Code beginner · 3 min read

How to use Qwen API in Python

Direct answer
Use the official Qwen Python SDK by installing it, setting your API key in os.environ, importing the QwenClient, and calling client.chat.completions.create() with your prompt messages.

Setup

Install
bash
pip install qwen-sdk
Env vars
QWEN_API_KEY
Imports
python
import os
from qwen_sdk import QwenClient

Examples

inHello, who won the 2024 US presidential election?
outAs of 2026, the 2024 US presidential election was won by Joe Biden.
inWrite a Python function to reverse a string.
outdef reverse_string(s): return s[::-1]
inExplain quantum computing in simple terms.
outQuantum computing uses quantum bits that can be in multiple states at once, enabling faster problem solving for certain tasks.

Integration steps

  1. Install the Qwen Python SDK with pip and set your API key in the environment variable QWEN_API_KEY.
  2. Import the QwenClient class from the qwen_sdk package.
  3. Initialize the client with your API key from os.environ.
  4. Build the messages list with role and content for the chat completion.
  5. Call the chat.completions.create() method with the model and messages.
  6. Extract the AI response text from the returned object and use it in your application.

Full code

python
import os
from qwen_sdk import QwenClient

# Initialize client with API key from environment
client = QwenClient(api_key=os.environ["QWEN_API_KEY"])

# Prepare chat messages
messages = [
    {"role": "user", "content": "Hello, can you explain what Qwen AI is?"}
]

# Call the chat completion endpoint
response = client.chat.completions.create(
    model="qwen-v1",
    messages=messages
)

# Extract and print the response text
print("Qwen AI response:", response.choices[0].message.content)

API trace

Request
json
{"model": "qwen-v1", "messages": [{"role": "user", "content": "Hello, can you explain what Qwen AI is?"}]}
Response
json
{"choices": [{"message": {"content": "Qwen AI is a large language model developed by Alibaba..."}}], "usage": {"prompt_tokens": 15, "completion_tokens": 30, "total_tokens": 45}}
Extractresponse.choices[0].message.content

Variants

Streaming chat completion

Use streaming to display partial responses in real-time for better user experience with long outputs.

python
import os
from qwen_sdk import QwenClient

client = QwenClient(api_key=os.environ["QWEN_API_KEY"])

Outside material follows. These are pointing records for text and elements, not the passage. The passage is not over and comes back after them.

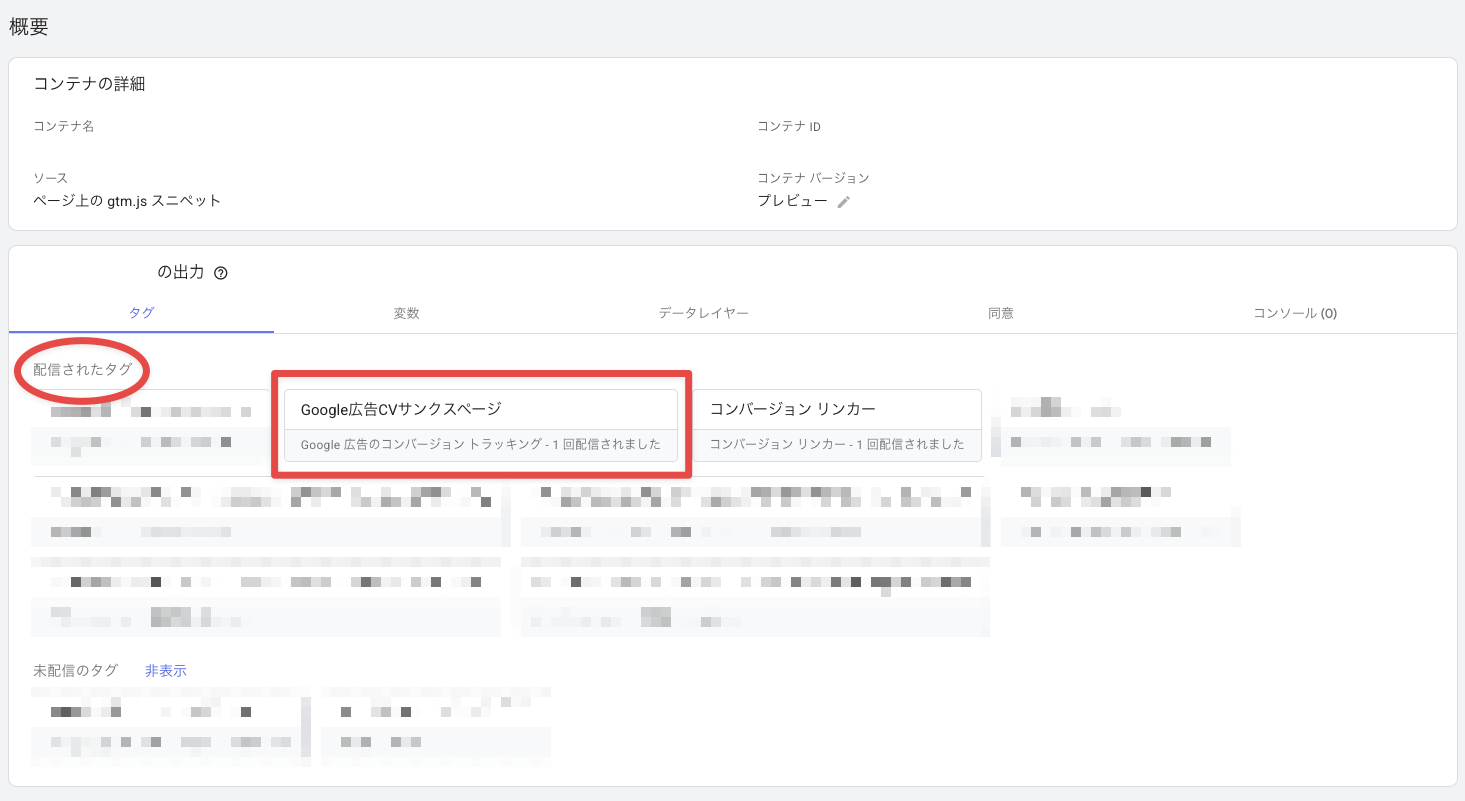
Task: Click the blurred tag card left of Google広告CVサンクスページ
Action: pos(150,427)

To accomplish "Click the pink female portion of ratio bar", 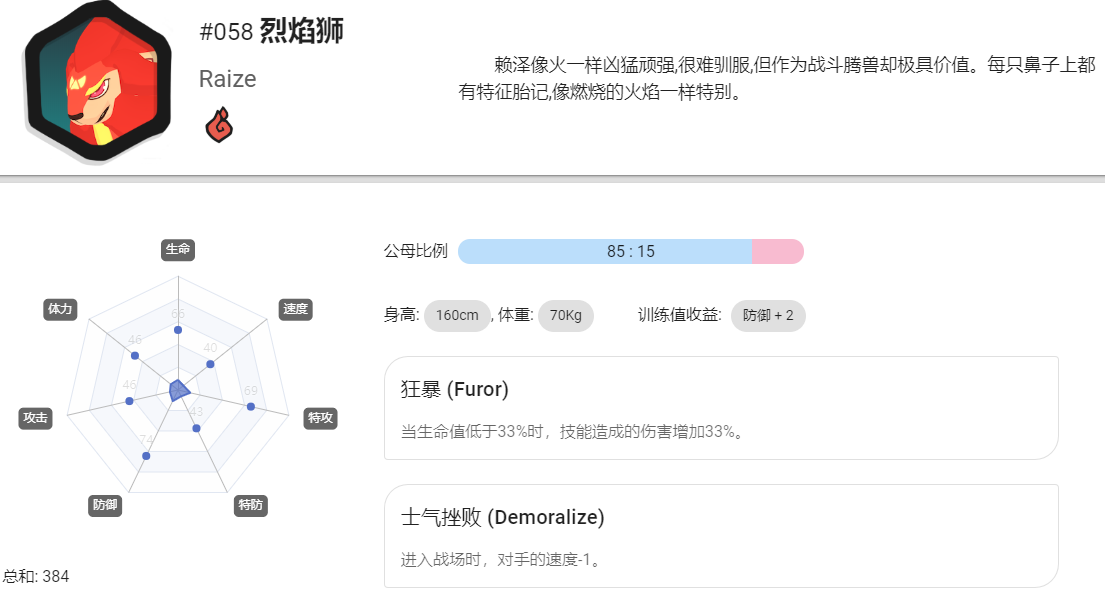I will click(778, 252).
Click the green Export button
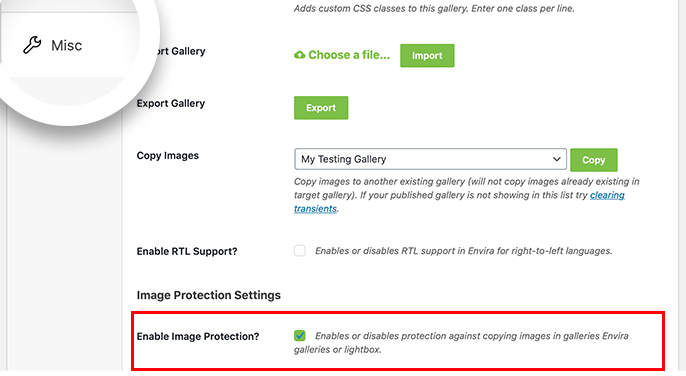 point(321,108)
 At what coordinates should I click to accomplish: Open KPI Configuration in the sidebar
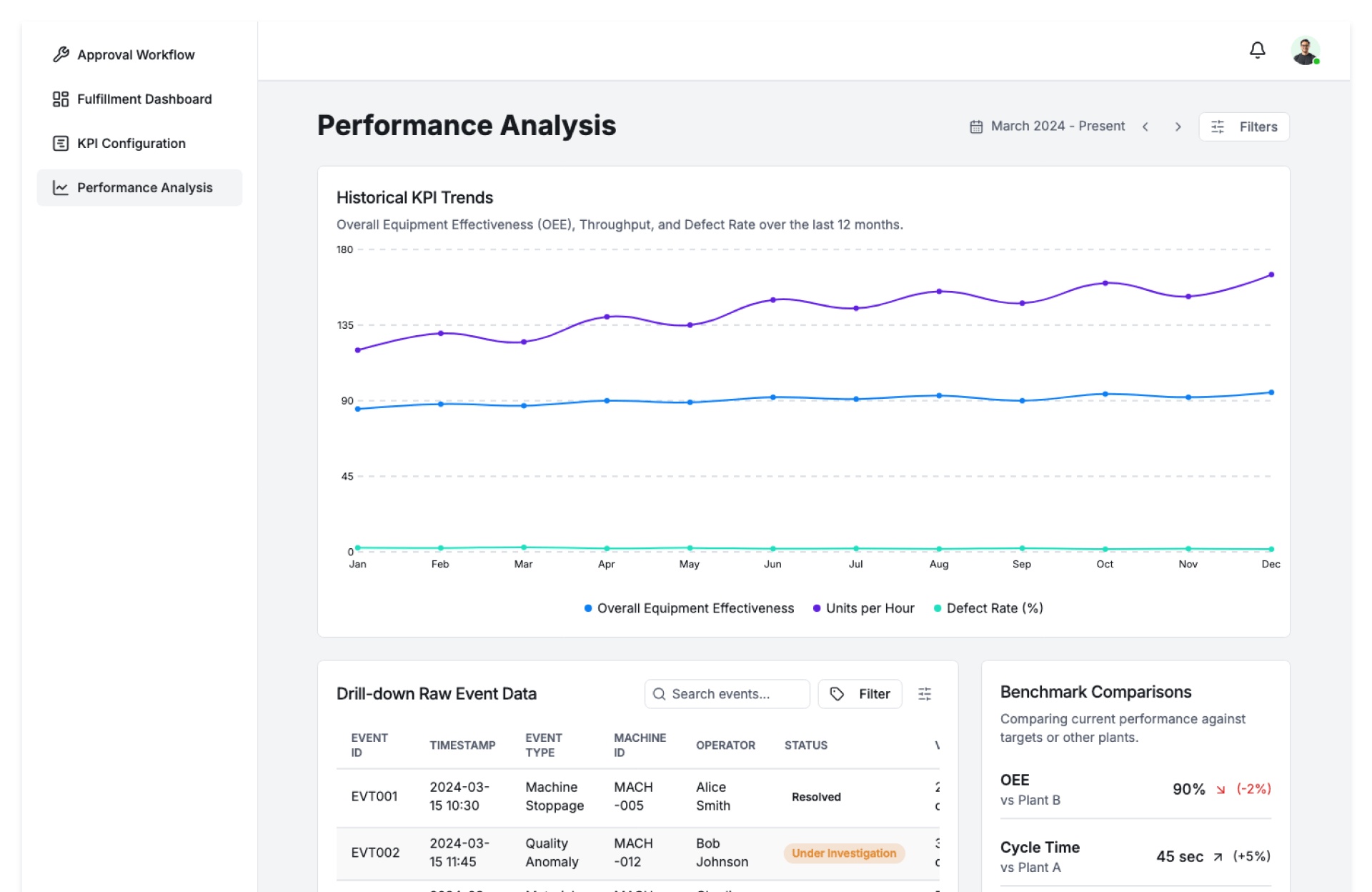click(131, 143)
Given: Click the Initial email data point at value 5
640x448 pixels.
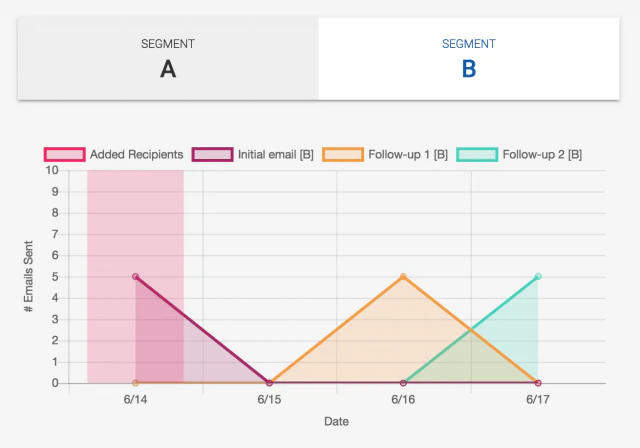Looking at the screenshot, I should 135,277.
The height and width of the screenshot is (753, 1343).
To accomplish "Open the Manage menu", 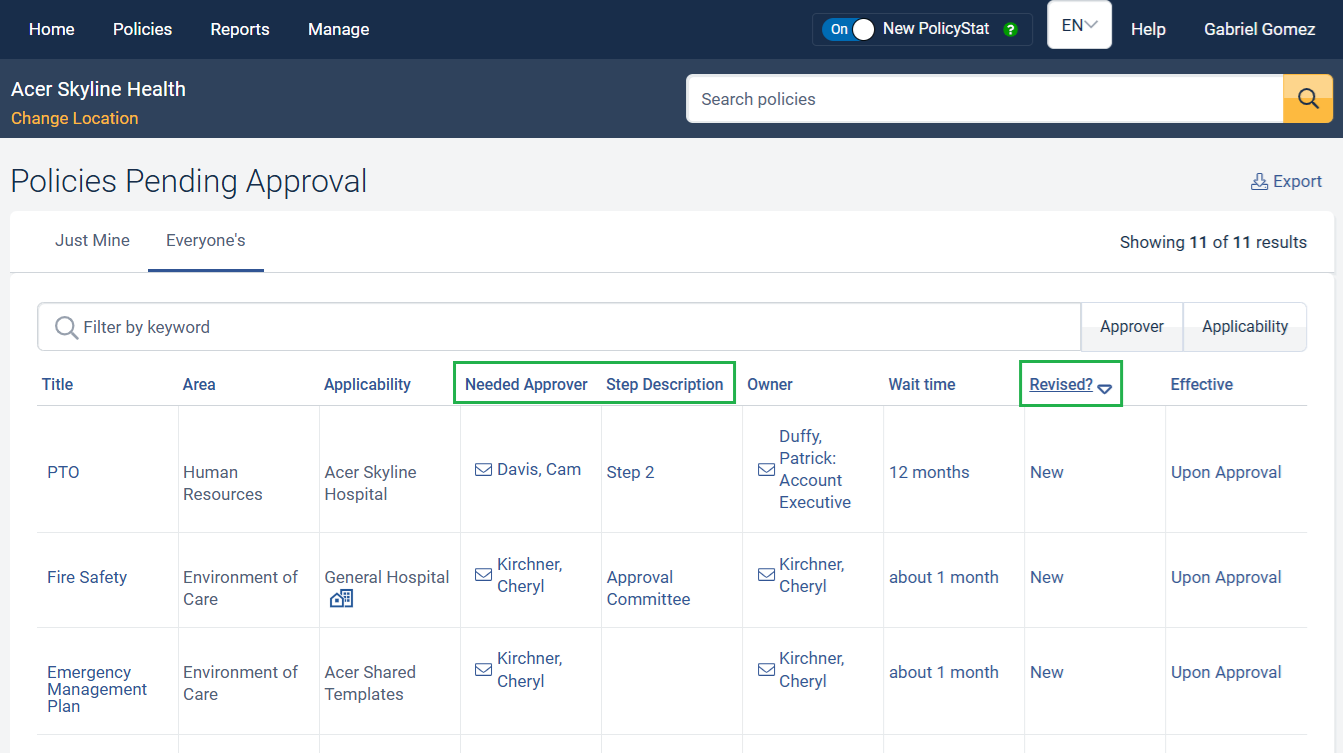I will click(338, 29).
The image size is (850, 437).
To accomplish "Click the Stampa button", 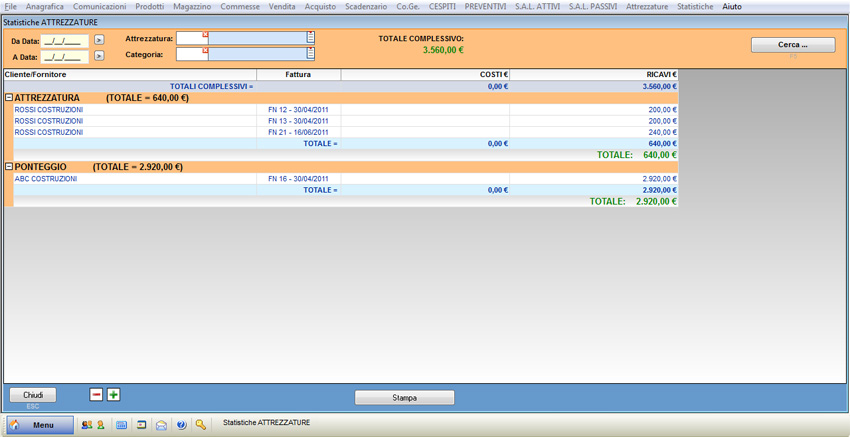I will [x=404, y=398].
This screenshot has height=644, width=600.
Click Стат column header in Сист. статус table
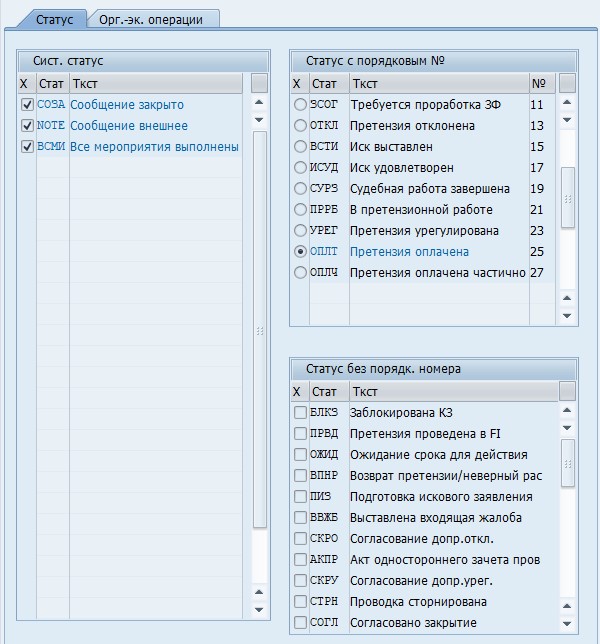pyautogui.click(x=52, y=83)
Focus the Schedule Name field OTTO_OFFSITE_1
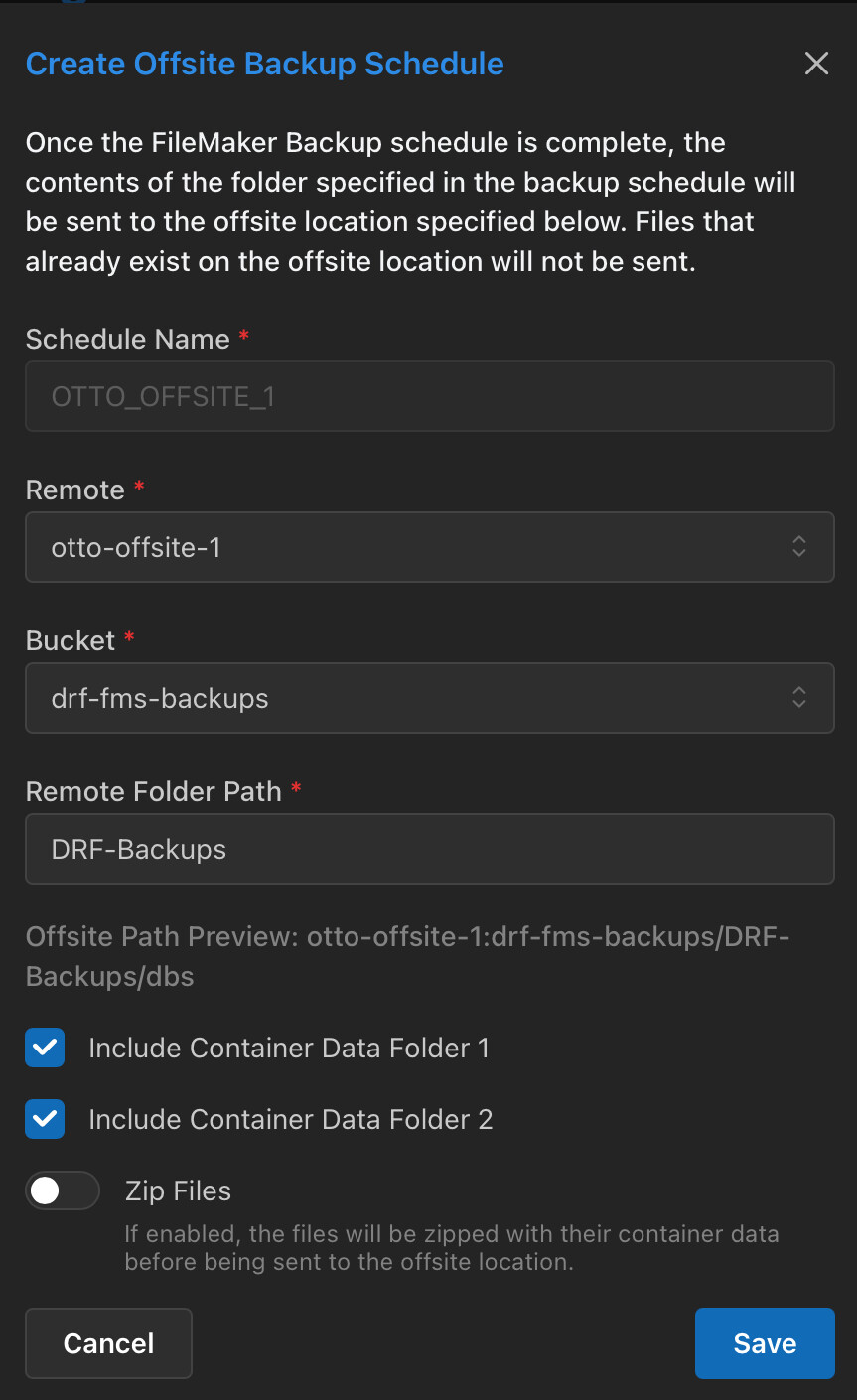Screen dimensions: 857x1400 click(429, 396)

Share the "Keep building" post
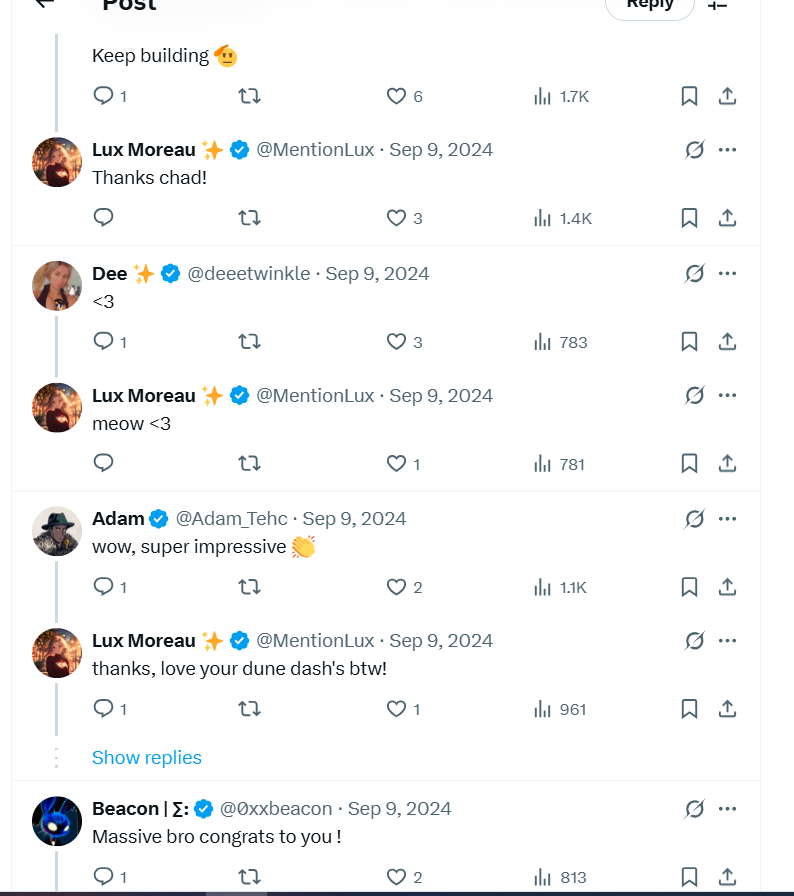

messages = [{"role": "user", "content": "Tell me a joke."}]

# Stream the response
for chunk in client.chat.completions.stream(
    model="qwen-v1",
    messages=messages
):
    print(chunk.choices[0].delta.get("content", ""), end="", flush=True)
print()
Async chat completion

Use async calls when integrating Qwen API in asynchronous Python applications to improve concurrency.

python
import os
import asyncio
from qwen_sdk import QwenClient

async def main():
    client = QwenClient(api_key=os.environ["QWEN_API_KEY"])
    messages = [{"role": "user", "content": "Summarize the latest AI trends."}]
    response = await client.chat.completions.acreate(
        model="qwen-v1",
        messages=messages
    )
    print("Async response:", response.choices[0].message.content)

asyncio.run(main())
Use smaller model for cost efficiency

Use the smaller model variant for faster responses and lower cost when high accuracy is not critical.

python
import os
from qwen_sdk import QwenClient

client = QwenClient(api_key=os.environ["QWEN_API_KEY"])
messages = [{"role": "user", "content": "Explain photosynthesis."}]
response = client.chat.completions.create(
    model="qwen-v1-small",
    messages=messages
)
print(response.choices[0].message.content)

Performance

Latency~700ms for qwen-v1 non-streaming calls
Cost~$0.0015 per 1000 tokens on qwen-v1
Rate limitsDefault tier: 600 requests per minute, 50,000 tokens per minute
  • Use concise prompts to reduce token usage.
  • Prefer smaller models for less critical tasks to save cost.
  • Cache frequent queries to avoid repeated calls.
ApproachLatencyCost/callBest for
Standard chat completion~700ms~$0.0015/1k tokensGeneral purpose chat
Streaming chat completionStarts within 300ms~$0.0015/1k tokensReal-time UI updates
Async chat completion~700ms~$0.0015/1k tokensConcurrent async apps
Smaller model (qwen-v1-small)~400ms~$0.0008/1k tokensCost-sensitive or lightweight tasks

Quick tip

Always set your QWEN_API_KEY in the environment and use the official QwenClient for stable, up-to-date API access.

Common mistake

Beginners often forget to include the 'role' field in messages or use incorrect model names, causing API errors.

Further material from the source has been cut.